TASK DIRECTIONS » This exercise calls for every record to be set down again, exactly and in full.

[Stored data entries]
——————

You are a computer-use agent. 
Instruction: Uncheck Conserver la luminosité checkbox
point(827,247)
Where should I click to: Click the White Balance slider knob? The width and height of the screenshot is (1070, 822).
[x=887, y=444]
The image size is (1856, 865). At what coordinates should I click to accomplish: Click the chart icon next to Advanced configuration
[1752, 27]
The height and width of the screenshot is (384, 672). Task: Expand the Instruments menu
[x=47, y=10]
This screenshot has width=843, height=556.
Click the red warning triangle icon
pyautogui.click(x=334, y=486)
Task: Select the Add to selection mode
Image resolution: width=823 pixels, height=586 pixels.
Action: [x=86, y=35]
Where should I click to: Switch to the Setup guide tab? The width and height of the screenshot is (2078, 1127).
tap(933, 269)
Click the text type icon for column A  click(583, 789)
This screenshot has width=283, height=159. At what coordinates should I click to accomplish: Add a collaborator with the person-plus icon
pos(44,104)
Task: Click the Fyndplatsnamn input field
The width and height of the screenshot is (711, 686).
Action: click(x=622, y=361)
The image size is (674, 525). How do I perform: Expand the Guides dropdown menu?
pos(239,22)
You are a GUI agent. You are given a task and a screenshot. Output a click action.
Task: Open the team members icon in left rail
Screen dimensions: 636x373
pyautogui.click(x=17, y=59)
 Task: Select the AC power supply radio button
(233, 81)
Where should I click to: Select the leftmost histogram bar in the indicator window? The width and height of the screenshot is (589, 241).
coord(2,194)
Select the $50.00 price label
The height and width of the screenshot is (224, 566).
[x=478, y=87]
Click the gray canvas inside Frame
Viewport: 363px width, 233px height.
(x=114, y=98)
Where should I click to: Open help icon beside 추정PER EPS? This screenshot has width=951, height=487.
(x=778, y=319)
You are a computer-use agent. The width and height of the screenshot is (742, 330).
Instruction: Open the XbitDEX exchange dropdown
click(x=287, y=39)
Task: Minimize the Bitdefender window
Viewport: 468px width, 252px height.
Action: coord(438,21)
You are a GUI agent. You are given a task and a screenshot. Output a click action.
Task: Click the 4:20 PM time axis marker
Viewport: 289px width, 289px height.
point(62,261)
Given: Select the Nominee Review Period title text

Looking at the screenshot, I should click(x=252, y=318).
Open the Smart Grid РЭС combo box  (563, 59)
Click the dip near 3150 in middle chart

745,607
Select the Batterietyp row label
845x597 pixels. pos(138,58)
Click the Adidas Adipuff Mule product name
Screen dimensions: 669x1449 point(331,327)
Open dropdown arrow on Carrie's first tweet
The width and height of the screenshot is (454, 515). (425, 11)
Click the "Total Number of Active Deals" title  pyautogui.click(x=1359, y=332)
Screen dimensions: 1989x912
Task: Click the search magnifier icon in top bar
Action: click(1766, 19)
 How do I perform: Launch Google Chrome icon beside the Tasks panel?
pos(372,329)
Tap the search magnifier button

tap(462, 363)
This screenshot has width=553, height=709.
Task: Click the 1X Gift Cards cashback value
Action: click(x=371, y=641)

——————

OUTPUT OF THE TASK »
You are a computer-use agent. 
Instruction: Uncheck Conserver la luminosité checkbox
point(827,247)
Where should I click to: Click the White Balance slider knob? The width and height of the screenshot is (1070, 822).
[x=887, y=444]
The image size is (1856, 865). At what coordinates should I click to accomplish: Click the chart icon next to Advanced configuration
[1752, 27]
The height and width of the screenshot is (384, 672). Task: Expand the Instruments menu
[x=47, y=10]
This screenshot has width=843, height=556.
Click the red warning triangle icon
pyautogui.click(x=334, y=486)
Task: Select the Add to selection mode
Image resolution: width=823 pixels, height=586 pixels.
Action: [x=86, y=35]
Where should I click to: Switch to the Setup guide tab? The width and height of the screenshot is (2078, 1127).
tap(933, 269)
Click the text type icon for column A  click(583, 789)
This screenshot has width=283, height=159. At what coordinates should I click to accomplish: Add a collaborator with the person-plus icon
pos(44,104)
Task: Click the Fyndplatsnamn input field
The width and height of the screenshot is (711, 686).
Action: click(x=622, y=361)
The image size is (674, 525). How do I perform: Expand the Guides dropdown menu?
pos(239,22)
You are a GUI agent. You are given a task and a screenshot. Output a click action.
Task: Open the team members icon in left rail
Screen dimensions: 636x373
pyautogui.click(x=17, y=59)
 Task: Select the AC power supply radio button
(233, 81)
Where should I click to: Select the leftmost histogram bar in the indicator window? The width and height of the screenshot is (589, 241).
coord(2,194)
Select the $50.00 price label
The height and width of the screenshot is (224, 566).
[x=478, y=87]
Click the gray canvas inside Frame
Viewport: 363px width, 233px height.
(x=114, y=98)
Where should I click to: Open help icon beside 추정PER EPS? This screenshot has width=951, height=487.
(x=778, y=319)
You are a computer-use agent. The width and height of the screenshot is (742, 330).
Instruction: Open the XbitDEX exchange dropdown
click(x=287, y=39)
Task: Minimize the Bitdefender window
Viewport: 468px width, 252px height.
Action: coord(438,21)
You are a GUI agent. You are given a task and a screenshot. Output a click action.
Task: Click the 4:20 PM time axis marker
Viewport: 289px width, 289px height.
point(62,261)
Given: Select the Nominee Review Period title text

Looking at the screenshot, I should click(x=252, y=318).
Open the Smart Grid РЭС combo box  (563, 59)
Click the dip near 3150 in middle chart

745,607
Select the Batterietyp row label
845x597 pixels. pos(138,58)
Click the Adidas Adipuff Mule product name
Screen dimensions: 669x1449 point(331,327)
Open dropdown arrow on Carrie's first tweet
The width and height of the screenshot is (454, 515). (425, 11)
Click the "Total Number of Active Deals" title  pyautogui.click(x=1359, y=332)
Screen dimensions: 1989x912
Task: Click the search magnifier icon in top bar
Action: click(1766, 19)
 How do I perform: Launch Google Chrome icon beside the Tasks panel?
pos(372,329)
Tap the search magnifier button

tap(462, 363)
This screenshot has width=553, height=709.
Task: Click the 1X Gift Cards cashback value
Action: click(x=371, y=641)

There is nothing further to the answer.